Maar echt betreurenswaardig vind ik dat een potplant op de foto wordt afgedaan met de zin: ‘de slagersplant. Die deed het vroeger goed in de slagerij omdat hij tegen kou en duisternis kon.’
Ik zou die opmerking als volgt willen aanvullen: Het gaat om de Aspidistra elatior. Op het eerste gezicht een saaie kamerplant, maar er zijn twee interessante aspecten; ten eerste bloeit de plant met bruine bloemjes die op de grond liggen, en dat is wel nodig ook, want de bloemen worden bevrucht door slakken. En wat de Sansevieria was voor de Belgische woonkamer in de jaren vijftig, was de Aspidistra het ‘symbool’ voor de troosteloze Engelse rijtjeswoningen in de jaren dertig en veertig van de vorige eeuw. George Orwell schreef een boek dat heet ‘Keep the Aspidistra Flying’, dat het benepen burgerbestaan van de gemiddelde Brit als achtergrond heeft. Het is een woordspeling op ‘Keep the Union Jack Flying’, hou de (Britse) vlag hoog.
Maar ja, daar was dus geen plaats voor in dat rubriekje.
Net zo min als voor mijn brief.
Waaraan ik nu nog kan toevoegen dat in de Haagse tuin wel degelijk een blauwe palm staat, ongeveer in het midden, rechts achter de trotse eigenaar.

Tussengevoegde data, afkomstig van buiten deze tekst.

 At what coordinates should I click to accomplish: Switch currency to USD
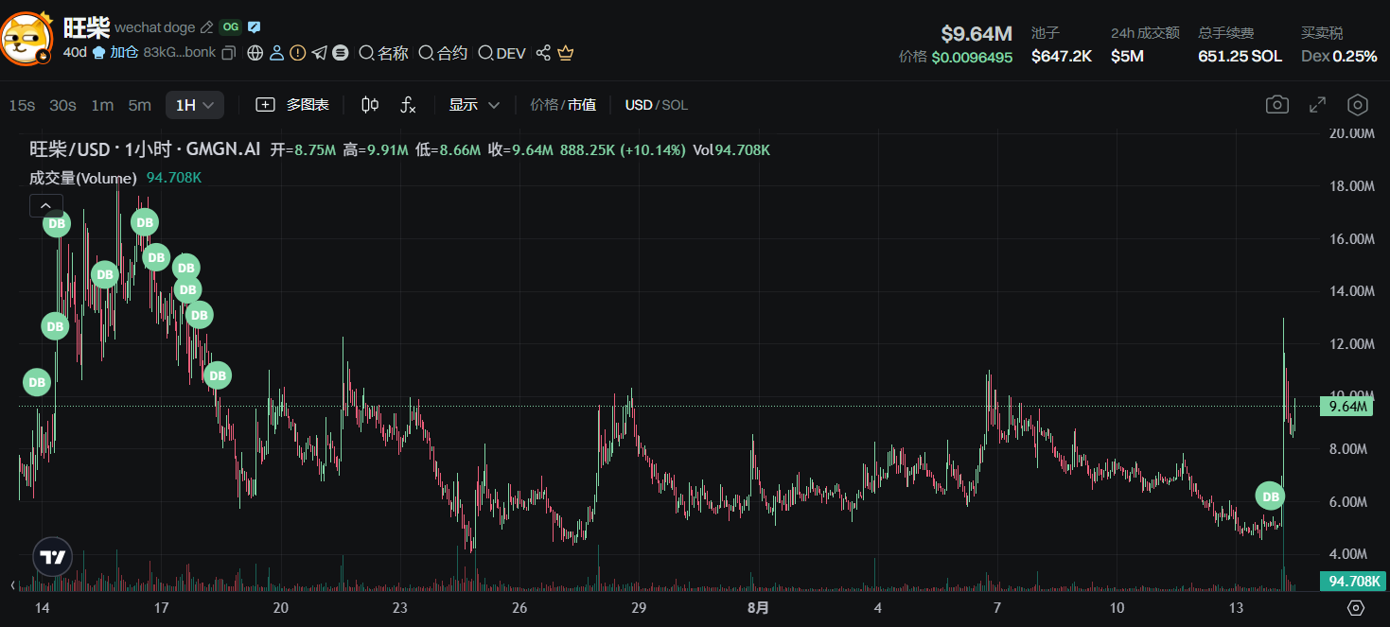[639, 105]
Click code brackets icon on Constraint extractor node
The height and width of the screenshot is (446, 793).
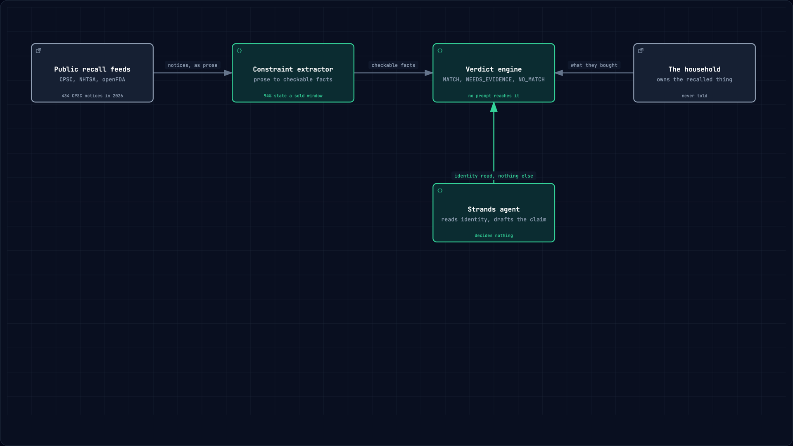(x=239, y=51)
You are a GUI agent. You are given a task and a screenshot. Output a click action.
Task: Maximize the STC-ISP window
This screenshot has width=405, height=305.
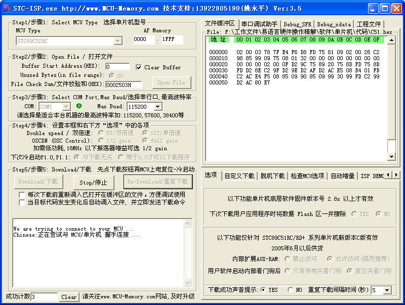point(384,8)
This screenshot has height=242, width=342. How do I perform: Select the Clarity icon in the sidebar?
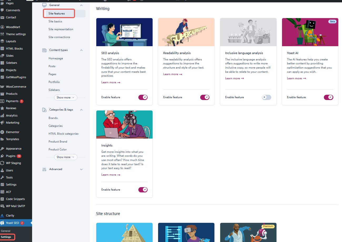[x=2, y=215]
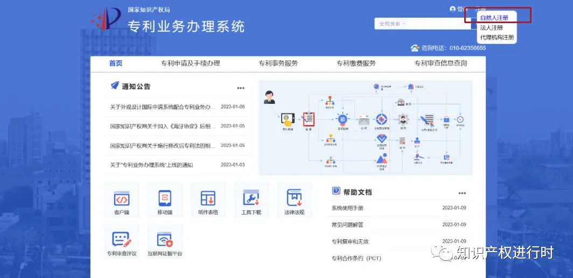Open the 系统使用手册 help document link
The image size is (573, 278).
(x=347, y=208)
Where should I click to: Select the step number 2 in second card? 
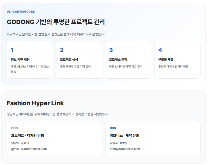62,50
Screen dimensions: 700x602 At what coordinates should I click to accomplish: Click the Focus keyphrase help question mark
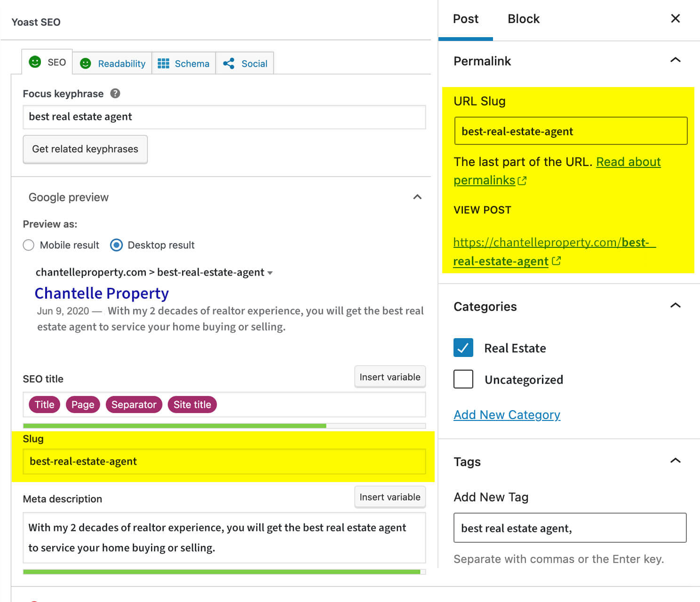(115, 94)
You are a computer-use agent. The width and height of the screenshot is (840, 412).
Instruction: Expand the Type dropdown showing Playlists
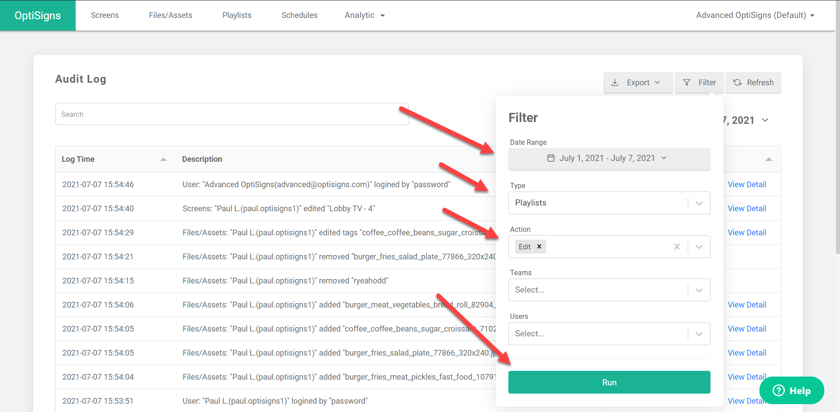tap(699, 203)
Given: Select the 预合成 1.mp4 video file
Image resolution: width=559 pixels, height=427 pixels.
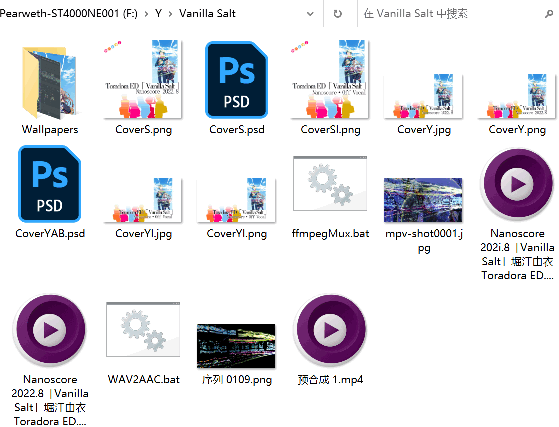Looking at the screenshot, I should [330, 330].
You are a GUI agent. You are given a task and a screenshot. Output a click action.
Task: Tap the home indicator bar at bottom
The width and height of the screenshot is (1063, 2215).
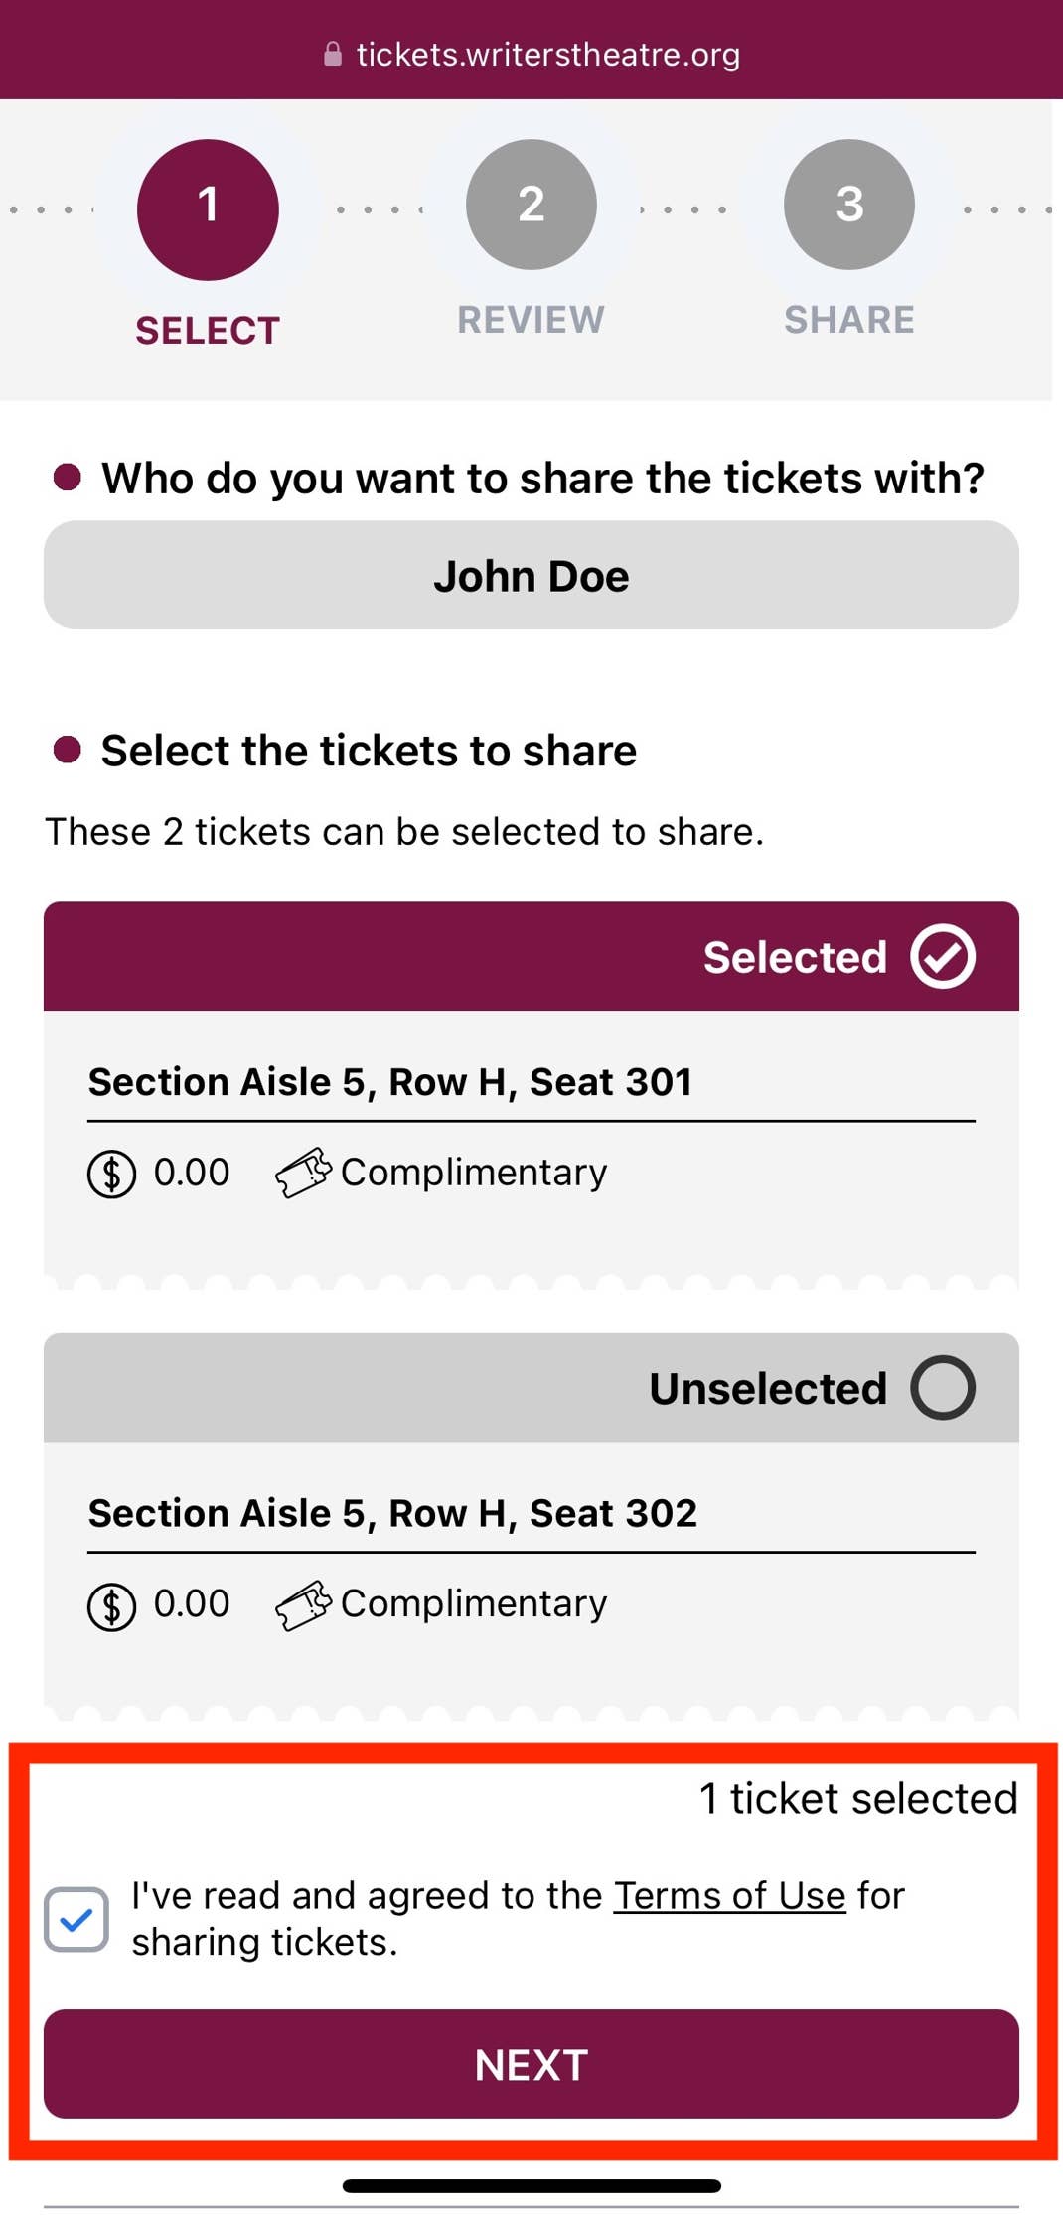[x=532, y=2185]
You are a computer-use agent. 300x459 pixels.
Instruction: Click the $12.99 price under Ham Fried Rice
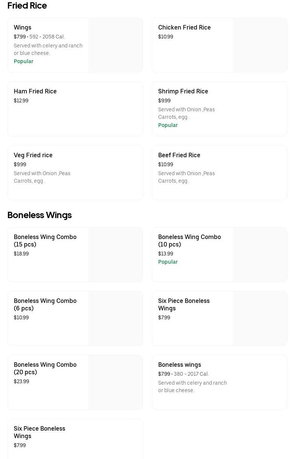pos(21,100)
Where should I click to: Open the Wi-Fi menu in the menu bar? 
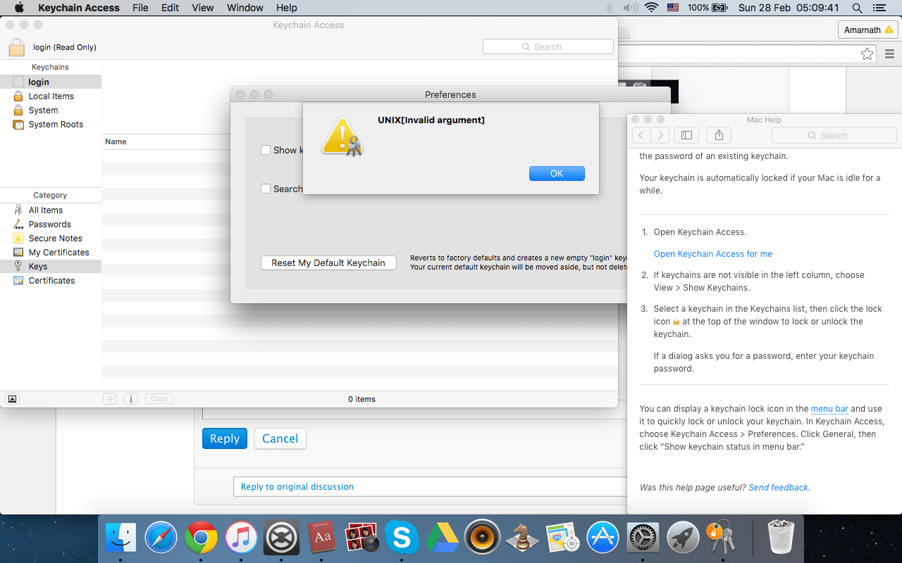(x=650, y=8)
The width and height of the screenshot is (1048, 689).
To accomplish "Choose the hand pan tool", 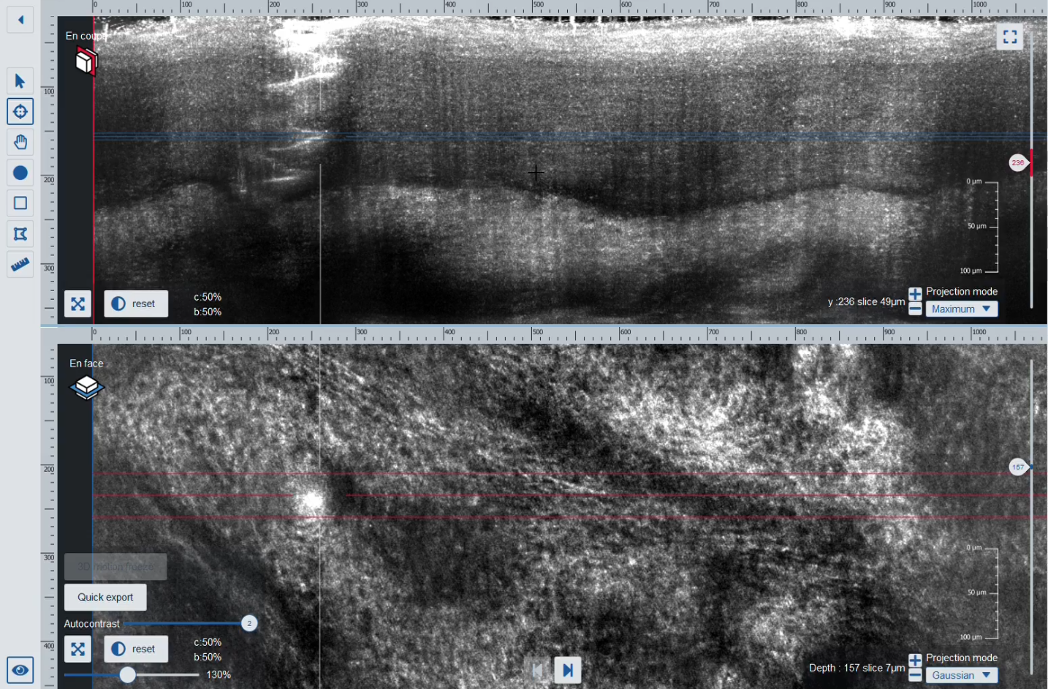I will coord(20,142).
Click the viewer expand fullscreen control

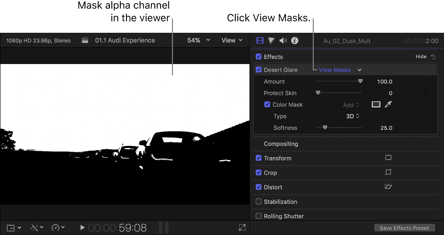(242, 227)
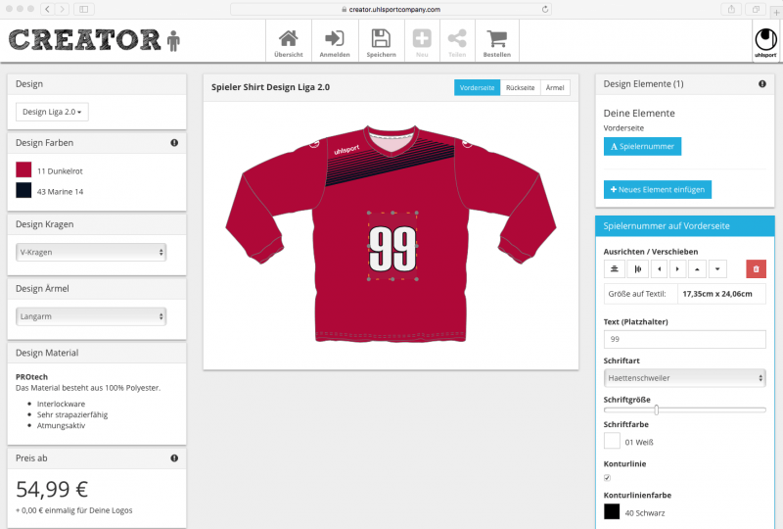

Om dit stukje niet in raadselen te doen ondergaan heb ik me de vrijheid veroorloofd beide foto’s hierbij te reproduceren. Klik erop voor vergroting. De foto’s zijn van de hand van Jaap Scheeren. Die mij op 6 augustus meedeelde dat de foto’s verwijderd moesten worden uit dit blog. Volkskrant-abonnees kunnen ze nog bekijken in het Archief van de Volkskrant.